__Problem description__
Starting at the first line of the items and stopping after the line that contains "colorbar-tick-label: 26 is", give each line as one string in a JSON list, leaving out blank lines.

+ + +

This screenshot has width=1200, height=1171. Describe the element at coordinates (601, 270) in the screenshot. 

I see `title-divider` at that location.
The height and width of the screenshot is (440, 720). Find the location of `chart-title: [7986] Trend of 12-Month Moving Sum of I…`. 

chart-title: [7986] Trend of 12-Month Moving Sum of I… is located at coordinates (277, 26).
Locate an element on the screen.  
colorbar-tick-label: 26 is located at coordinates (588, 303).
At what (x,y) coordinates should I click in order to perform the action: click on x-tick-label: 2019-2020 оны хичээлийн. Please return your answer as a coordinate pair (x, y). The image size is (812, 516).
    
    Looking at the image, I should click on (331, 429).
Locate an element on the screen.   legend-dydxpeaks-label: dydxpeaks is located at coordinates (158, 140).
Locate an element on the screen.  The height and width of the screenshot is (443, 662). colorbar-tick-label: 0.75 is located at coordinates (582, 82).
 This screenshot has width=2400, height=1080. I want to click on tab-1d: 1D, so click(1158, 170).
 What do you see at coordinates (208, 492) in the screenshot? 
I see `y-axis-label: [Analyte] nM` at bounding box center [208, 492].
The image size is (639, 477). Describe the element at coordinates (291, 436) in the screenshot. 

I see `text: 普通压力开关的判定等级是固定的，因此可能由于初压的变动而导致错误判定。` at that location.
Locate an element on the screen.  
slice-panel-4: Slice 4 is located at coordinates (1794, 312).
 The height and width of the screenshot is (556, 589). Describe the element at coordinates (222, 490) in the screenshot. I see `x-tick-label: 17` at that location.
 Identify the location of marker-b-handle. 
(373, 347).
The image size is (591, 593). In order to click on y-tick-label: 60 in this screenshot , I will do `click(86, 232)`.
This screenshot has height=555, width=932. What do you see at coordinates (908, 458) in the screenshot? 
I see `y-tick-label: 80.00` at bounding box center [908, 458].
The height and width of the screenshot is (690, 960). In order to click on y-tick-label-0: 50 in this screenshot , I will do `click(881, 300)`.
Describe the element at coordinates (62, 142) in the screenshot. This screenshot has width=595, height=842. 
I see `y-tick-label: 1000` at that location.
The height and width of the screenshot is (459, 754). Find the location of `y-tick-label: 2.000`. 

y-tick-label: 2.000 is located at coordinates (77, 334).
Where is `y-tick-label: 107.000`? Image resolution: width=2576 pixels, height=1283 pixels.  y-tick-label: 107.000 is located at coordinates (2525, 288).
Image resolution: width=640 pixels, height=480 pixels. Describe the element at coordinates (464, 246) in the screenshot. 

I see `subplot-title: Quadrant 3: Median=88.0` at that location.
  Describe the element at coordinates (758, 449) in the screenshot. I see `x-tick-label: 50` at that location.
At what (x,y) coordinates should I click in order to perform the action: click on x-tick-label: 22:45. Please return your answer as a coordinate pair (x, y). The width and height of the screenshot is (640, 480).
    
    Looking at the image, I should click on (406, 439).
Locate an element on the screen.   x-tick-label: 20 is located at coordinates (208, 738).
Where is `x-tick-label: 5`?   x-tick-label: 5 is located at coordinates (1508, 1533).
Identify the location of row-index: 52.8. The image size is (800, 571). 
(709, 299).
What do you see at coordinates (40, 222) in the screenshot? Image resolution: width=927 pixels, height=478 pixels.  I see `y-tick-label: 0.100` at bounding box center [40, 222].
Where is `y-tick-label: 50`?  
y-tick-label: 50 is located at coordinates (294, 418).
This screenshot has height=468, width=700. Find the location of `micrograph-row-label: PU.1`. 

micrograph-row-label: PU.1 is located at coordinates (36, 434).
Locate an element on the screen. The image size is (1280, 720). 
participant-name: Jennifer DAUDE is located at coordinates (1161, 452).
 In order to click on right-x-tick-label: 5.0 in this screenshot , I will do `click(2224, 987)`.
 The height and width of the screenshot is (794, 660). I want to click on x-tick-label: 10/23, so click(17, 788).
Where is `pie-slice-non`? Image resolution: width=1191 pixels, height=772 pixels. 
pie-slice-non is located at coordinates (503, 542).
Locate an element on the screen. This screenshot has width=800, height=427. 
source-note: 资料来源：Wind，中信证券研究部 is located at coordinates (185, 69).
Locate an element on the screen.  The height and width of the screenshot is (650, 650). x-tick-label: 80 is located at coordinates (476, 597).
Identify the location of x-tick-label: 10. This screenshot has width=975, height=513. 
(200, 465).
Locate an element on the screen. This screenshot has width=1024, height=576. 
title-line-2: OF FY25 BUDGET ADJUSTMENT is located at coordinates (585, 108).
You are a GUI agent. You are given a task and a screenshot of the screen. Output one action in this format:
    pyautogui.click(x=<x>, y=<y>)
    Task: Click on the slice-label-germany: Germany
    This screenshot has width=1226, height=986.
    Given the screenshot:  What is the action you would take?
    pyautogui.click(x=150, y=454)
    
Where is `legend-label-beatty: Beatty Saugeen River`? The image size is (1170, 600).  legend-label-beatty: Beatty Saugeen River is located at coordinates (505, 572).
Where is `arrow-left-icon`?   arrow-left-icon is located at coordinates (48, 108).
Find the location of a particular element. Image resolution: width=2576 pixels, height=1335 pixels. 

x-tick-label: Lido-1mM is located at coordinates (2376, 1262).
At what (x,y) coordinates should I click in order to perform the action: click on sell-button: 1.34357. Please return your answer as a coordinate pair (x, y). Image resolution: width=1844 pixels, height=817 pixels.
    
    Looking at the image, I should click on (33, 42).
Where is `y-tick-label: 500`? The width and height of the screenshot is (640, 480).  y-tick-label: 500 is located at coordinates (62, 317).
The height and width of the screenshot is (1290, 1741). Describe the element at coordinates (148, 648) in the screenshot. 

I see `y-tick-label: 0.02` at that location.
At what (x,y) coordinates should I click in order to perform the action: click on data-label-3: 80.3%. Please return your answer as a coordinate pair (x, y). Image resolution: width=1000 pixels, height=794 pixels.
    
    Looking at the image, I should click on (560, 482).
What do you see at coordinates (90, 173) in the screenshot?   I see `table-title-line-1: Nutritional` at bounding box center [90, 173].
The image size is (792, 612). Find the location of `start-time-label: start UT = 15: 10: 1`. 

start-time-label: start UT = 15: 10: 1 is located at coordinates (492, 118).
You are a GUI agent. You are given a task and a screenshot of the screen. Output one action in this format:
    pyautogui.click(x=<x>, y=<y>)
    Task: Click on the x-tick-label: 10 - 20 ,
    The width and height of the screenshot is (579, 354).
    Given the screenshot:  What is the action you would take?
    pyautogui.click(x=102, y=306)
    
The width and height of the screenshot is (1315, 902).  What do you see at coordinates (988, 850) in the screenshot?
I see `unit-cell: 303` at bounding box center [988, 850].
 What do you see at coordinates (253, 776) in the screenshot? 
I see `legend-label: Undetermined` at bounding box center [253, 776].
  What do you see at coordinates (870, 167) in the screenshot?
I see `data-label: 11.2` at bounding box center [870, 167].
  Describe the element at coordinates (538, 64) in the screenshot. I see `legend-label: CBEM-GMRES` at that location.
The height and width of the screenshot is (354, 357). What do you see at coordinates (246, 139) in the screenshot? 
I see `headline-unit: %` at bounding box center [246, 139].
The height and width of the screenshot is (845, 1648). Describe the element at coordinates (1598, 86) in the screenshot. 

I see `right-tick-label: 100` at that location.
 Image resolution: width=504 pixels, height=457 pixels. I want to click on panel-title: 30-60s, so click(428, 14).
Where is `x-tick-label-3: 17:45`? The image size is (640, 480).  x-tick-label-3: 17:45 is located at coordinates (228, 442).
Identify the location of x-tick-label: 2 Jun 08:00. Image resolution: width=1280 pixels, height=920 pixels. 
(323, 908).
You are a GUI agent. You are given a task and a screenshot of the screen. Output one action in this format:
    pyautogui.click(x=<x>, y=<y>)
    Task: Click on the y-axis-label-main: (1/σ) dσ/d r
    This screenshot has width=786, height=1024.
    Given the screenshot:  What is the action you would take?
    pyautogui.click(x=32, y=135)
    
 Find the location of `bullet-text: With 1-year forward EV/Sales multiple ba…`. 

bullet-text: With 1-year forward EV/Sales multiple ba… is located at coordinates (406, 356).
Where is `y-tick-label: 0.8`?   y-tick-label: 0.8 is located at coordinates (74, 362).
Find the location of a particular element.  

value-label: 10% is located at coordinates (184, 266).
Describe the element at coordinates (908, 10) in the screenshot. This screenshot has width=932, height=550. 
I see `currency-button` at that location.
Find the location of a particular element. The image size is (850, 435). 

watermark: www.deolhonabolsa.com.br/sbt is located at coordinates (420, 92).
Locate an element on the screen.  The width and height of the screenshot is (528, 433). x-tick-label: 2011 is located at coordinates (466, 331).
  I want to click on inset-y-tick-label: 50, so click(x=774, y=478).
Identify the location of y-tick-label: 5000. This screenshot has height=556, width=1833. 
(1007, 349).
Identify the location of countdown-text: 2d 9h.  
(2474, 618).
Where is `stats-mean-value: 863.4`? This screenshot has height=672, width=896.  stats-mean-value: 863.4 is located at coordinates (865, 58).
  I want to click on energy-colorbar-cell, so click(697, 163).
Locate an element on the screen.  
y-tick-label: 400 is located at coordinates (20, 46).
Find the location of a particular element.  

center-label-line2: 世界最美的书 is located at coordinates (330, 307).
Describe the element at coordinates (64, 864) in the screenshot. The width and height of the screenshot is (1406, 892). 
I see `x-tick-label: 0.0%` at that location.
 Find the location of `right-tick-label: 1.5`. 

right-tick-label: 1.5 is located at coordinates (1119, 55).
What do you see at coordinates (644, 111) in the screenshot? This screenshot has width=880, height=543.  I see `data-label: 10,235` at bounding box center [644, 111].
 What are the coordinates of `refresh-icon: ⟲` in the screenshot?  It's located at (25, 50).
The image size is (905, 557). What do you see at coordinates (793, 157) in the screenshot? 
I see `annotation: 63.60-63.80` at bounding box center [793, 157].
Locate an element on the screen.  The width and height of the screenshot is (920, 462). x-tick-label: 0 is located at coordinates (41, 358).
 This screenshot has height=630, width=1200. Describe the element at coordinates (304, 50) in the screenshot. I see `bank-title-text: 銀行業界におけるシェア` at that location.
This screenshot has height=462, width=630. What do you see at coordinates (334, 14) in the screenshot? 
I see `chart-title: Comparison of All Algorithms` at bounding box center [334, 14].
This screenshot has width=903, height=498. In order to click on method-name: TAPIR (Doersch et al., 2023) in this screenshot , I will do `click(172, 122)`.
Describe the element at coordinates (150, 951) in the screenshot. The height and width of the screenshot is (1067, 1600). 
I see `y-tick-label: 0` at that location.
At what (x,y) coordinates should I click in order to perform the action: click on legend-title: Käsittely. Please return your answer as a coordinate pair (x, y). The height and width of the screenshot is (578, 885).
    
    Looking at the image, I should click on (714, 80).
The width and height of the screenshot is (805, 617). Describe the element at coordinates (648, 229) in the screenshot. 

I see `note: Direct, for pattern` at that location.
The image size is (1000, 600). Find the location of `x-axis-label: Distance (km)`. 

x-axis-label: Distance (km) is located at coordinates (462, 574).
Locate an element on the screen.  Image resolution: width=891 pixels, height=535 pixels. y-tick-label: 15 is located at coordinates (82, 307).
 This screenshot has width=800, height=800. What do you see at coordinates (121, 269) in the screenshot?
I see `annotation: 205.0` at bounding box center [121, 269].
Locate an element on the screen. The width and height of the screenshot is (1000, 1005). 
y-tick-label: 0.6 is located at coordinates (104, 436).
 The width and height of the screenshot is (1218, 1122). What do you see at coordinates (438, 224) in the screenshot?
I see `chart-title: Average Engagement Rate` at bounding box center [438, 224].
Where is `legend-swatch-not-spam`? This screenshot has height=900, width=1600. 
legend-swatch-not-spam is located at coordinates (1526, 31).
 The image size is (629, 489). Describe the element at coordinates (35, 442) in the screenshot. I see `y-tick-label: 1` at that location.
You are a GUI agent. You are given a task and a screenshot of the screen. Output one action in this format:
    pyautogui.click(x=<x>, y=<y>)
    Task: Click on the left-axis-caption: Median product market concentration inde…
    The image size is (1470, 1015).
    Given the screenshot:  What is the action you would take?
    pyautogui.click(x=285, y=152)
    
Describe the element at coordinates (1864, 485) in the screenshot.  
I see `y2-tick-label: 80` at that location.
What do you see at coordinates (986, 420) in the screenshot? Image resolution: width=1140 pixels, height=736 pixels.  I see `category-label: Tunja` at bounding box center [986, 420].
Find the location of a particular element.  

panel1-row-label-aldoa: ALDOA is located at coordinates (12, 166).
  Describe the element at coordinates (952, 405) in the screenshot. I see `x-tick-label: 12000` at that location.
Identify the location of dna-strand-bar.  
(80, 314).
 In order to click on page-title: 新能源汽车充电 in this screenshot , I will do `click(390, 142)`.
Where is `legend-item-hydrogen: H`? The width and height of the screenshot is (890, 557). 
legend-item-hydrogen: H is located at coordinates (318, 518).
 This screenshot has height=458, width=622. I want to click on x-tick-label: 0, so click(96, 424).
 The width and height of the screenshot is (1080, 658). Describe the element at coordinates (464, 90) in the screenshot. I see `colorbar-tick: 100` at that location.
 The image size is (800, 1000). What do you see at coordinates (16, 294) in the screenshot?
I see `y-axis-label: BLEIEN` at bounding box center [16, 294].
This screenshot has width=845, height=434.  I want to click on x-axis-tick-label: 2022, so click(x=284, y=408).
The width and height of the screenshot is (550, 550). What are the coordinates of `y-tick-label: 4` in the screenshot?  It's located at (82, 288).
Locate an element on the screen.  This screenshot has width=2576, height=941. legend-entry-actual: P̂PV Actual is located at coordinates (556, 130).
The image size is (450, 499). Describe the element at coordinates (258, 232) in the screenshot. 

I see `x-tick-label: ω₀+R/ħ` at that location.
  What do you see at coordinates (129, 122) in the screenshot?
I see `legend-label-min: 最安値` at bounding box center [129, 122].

+ + +

__Answer for the task__
[
  "This screenshot has width=1200, height=1171. Describe the element at coordinates (601, 270) in the screenshot. ",
  "I see `title-divider` at that location.",
  "The height and width of the screenshot is (440, 720). Find the location of `chart-title: [7986] Trend of 12-Month Moving Sum of I…`. ",
  "chart-title: [7986] Trend of 12-Month Moving Sum of I… is located at coordinates (277, 26).",
  "Locate an element on the screen.  ",
  "colorbar-tick-label: 26 is located at coordinates (588, 303)."
]